In our Cathedral in Reno Nevada tomorrow we will read a passage from I John. John is the Gospel writer who scholars credit as being one of the most obfuscatory of writers. The first reading for tomorrow, at first reading is an example of this:

God is light, and in him, there is no darkness at all. If we say, “We have fellowship with him,” while we continue to walk in darkness, we lie and do not act in truth. But if we walk in the light as he is in the light,
then we have fellowship with one another, and the Blood of his Son Jesus cleanses us from all sin.”

Living in the light means walking with our neighbor

Just what does all of this mean? What does St. John mean when he says “light?” What does St. John mean when he says “darkness?” What does St. John mean when he says, “If we walk in the light as he is in the light…?” What is sin anyway?”

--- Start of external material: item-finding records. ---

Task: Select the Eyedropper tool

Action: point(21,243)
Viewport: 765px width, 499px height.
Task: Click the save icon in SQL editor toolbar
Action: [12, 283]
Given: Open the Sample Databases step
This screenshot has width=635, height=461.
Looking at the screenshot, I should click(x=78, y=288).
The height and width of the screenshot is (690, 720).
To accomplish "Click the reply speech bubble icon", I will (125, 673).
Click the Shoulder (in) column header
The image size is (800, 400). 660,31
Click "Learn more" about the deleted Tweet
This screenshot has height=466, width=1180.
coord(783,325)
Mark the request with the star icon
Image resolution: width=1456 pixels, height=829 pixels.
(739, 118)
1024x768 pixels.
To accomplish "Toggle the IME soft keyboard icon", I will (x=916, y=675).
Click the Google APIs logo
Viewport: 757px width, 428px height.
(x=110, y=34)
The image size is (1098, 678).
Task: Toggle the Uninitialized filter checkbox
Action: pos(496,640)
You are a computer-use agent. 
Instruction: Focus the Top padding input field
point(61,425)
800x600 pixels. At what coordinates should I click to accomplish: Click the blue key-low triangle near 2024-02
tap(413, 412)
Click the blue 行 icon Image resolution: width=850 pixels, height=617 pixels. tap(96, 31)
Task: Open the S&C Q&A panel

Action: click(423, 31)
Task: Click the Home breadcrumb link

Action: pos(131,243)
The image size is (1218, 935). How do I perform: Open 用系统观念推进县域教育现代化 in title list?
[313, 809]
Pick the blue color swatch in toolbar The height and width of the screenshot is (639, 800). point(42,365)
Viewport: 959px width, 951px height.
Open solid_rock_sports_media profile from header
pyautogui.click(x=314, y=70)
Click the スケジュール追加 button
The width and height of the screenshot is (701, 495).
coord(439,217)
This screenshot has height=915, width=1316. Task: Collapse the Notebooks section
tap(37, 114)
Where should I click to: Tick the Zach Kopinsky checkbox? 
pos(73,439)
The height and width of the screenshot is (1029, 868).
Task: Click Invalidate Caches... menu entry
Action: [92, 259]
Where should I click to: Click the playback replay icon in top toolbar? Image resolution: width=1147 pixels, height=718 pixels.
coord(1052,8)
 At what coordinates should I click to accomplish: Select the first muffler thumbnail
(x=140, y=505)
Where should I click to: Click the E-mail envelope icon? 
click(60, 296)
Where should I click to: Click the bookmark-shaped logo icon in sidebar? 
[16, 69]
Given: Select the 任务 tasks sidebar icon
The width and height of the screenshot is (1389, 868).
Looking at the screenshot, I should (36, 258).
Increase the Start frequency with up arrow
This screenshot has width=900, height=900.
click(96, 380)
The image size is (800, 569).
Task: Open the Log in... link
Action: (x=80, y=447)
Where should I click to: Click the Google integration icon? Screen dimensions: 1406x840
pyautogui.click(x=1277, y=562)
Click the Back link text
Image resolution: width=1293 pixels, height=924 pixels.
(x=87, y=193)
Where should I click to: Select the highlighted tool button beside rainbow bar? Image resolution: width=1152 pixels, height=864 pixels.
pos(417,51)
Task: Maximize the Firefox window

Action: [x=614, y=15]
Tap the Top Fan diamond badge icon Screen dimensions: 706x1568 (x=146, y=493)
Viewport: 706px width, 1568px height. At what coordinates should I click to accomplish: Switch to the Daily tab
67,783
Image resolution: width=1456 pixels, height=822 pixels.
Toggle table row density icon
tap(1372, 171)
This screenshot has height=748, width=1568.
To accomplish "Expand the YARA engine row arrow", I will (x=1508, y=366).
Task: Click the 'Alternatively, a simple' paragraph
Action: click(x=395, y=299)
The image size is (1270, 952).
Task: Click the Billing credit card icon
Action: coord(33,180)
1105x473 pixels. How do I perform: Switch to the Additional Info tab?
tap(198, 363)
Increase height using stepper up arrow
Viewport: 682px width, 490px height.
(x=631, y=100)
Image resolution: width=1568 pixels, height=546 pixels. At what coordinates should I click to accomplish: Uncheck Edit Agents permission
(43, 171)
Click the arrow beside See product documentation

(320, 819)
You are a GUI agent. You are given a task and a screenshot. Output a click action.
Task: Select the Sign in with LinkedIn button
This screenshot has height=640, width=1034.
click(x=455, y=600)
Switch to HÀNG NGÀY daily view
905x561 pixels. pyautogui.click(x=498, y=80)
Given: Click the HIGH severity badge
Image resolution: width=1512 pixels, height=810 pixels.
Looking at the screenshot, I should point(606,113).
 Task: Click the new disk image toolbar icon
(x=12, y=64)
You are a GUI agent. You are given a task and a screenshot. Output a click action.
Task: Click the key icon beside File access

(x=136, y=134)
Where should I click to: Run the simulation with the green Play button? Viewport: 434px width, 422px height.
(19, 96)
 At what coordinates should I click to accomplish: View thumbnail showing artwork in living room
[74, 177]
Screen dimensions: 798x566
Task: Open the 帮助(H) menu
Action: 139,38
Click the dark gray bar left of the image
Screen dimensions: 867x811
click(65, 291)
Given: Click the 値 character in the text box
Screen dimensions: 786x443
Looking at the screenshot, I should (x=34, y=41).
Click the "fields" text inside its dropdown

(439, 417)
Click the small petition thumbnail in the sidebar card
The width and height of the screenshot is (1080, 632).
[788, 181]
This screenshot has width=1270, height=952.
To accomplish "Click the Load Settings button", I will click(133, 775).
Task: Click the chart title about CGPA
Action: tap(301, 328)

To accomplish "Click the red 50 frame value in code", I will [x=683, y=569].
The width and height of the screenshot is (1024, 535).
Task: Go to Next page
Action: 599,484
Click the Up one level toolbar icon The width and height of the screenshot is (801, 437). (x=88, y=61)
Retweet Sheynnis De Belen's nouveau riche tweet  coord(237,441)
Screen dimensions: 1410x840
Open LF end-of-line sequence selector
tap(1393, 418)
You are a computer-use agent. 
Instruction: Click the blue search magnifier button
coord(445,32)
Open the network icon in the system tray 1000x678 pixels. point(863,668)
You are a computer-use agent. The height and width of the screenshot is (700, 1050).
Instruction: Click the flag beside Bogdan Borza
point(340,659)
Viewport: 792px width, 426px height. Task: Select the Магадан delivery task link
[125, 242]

This last sentence in I John is a parallel construction. “If we walk in the light as he is in the light,” continues with a definition of what that light is. “We have fellowship with one another, and the Blood of his Son Jesus cleanses us from all sin.” “Chet,” the Hebrew word for “sin” means “Failure,” and has a secondary meaning of “miscarriage.” Chet does not have to be intentional, except that if we plan well, we improve our chances of success.

The light, expressed in practical terms means walking with one another, walking with imperfect people when we are imperfect people, failing from time to time. We have different experiences, and we see things differently. Living in the light means living as children of God, as one nation under God. We are imperfect people looking to the Father of light and love, trying to live the perfect life. Abba is Father, HaBa is the one who is to come, and Ahabba is Love, in Hebrew.

We celebrate the Eucharist. As it says in Psalm 104:14-15, God in the Eucharist, “plants for people’s work to bring forth food from the earth, wine to gladden their hearts… and bread to sustain the human heart.” In the Eucharist, we receive that wine in the blood of Christ and the body of Christ in the bread. We become joyful to go forth to live out the paradox of living the perfect life as imperfect people.

The Eucharist is the time we fill ourselves with the Physical Presence, and therefore joy. Confession and during the Mass readings are the times when we sit down with God and do that planning to minimize our failures. Let us fill ourselves with the wine that gladdens our hearts and the bread, so we can have fellowship with our neighbor, the homeless waiting to pick our pockets outside of our Cathedral, the criminal sitting in our jails, and the working poor, wondering why we do not more to make their lives better.